Die Probleme heutiger Studenten sind laut Christian Grabau (Universität Tübingen) vor allem das Fehlen der für die Persönlichkeitsentwicklung nötigen Zeit und die Angst vor dem Scheitern. Bereits junge Schüler fühlten sich ausgelaugt und seien mit den zunehmenden Anforderungen überfordert. Dies hänge unter anderem damit zusammen, dass sich das Bildungssystem kommerzialisiert und ökonomisiert habe, wie Franz Keplinger (Private Pädagogische Hochschule Linz) erläuterte. Dabei sei, wer nach zwei Semestern das Fach wechsle, „nicht gescheitert, sondern klug“– so ergänzend Martin Kintzinger (Universität Münster).

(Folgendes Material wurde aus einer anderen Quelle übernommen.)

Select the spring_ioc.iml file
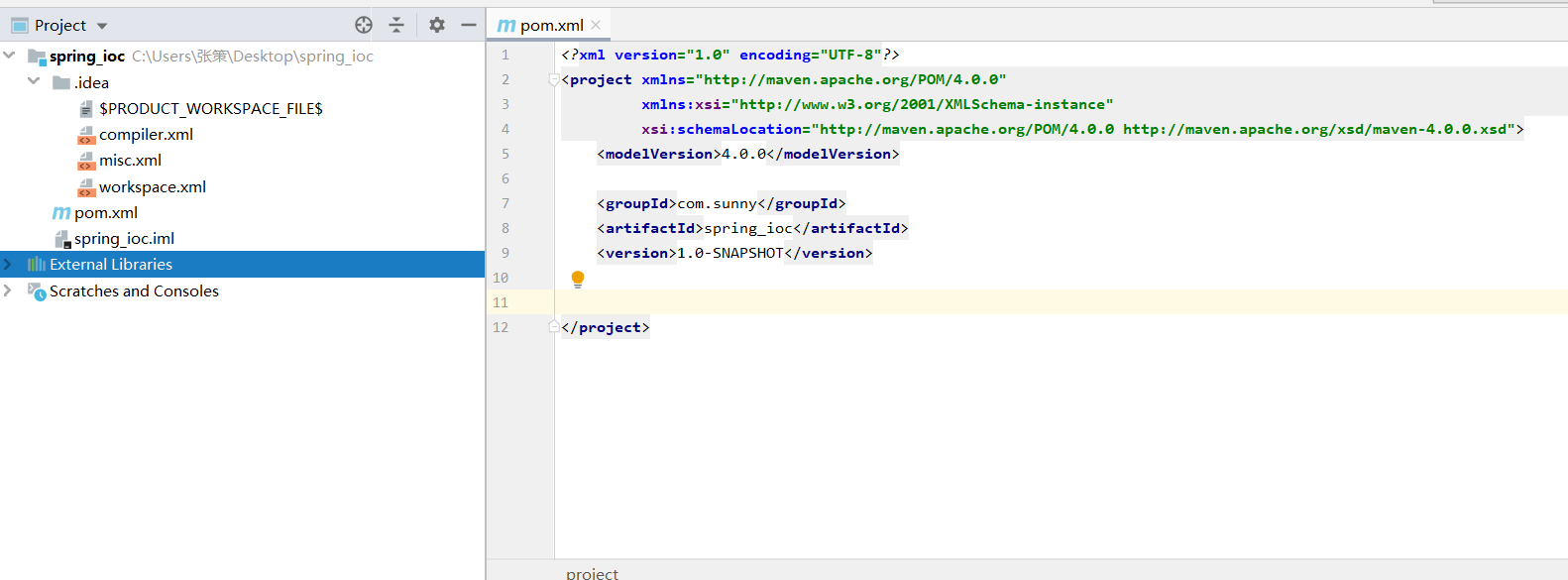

Hier könne der katholische Bildungsbegriff, in dem das Scheitern explizit mit inbegriffen ist, weiterhelfen, wie Domkapitular Uwe Scharfenecker, Leiter der Hauptabteilung für die Ausbildung pastoraler Berufe der Diözese RottenburgStuttgart, hervorhob. „Jeder Mensch hat Brüche. Die Kirche blickt auf den einzelnen Menschen, nicht nur auf Wissensideale“, so Scharfenecker. Was Wissensvermittlung und Bildungsformate anbelangt, so waren sich alle Diskussionsteilnehmer ei- nig: Es müsse vermittelt werden, dass es nicht eine einzige Wahrheit gibt, sondern dass gerade die Auseinandersetzung mit verschiedenen Perspektiven bildet. „Streit ist ein wesentliches Element von Bildung“, so Christian Grabau. Das bedeute auch, dass die persönliche Begegnung und das gemeinsame Lernen trotz aller technischer Fortschritte weiterhin äußerst wichtig bleibe.

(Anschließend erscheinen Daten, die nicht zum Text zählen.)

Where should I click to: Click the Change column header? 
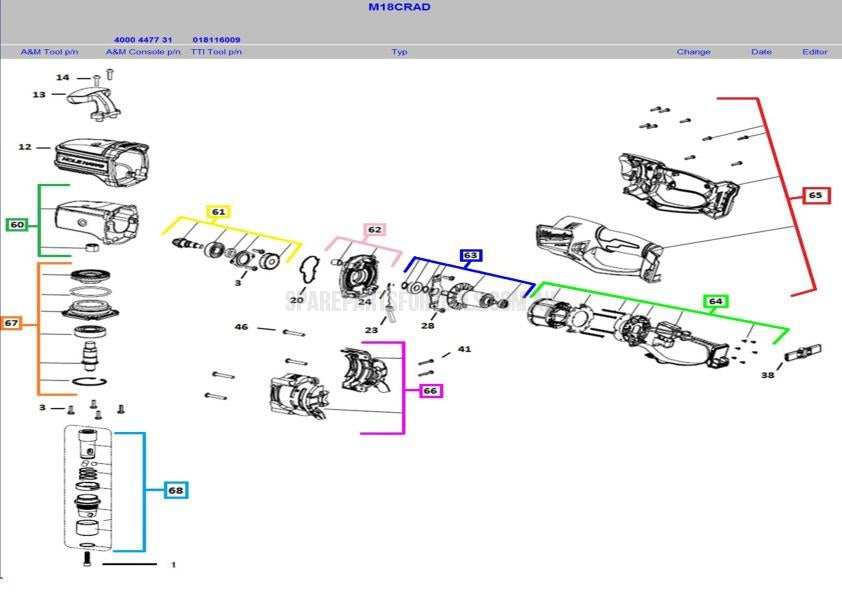pyautogui.click(x=693, y=52)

Letztlich kam man auf das Tagungsthema „Wie bildet Geschichte?“zurück. Die Auseinandersetzung mit historischen Gegenständen befähige zum Erwerb vielfältiger Kompetenzen und zum Erarbeiten von Modellen für das eigene Handeln.
Am Ende der Diskussion stand ein Statement von Martin Kintzinger, das sich auf die Lage Deutschlands als demokratischen Staat bezog und aus dem man einen bildungspolitischen Auftrag ableiten kann: „Die Chancen, die wir heute haben, sind nur historisch zu verstehen.“Dieses Verständnis gelte es zukünftigen Generationen zu vermitteln.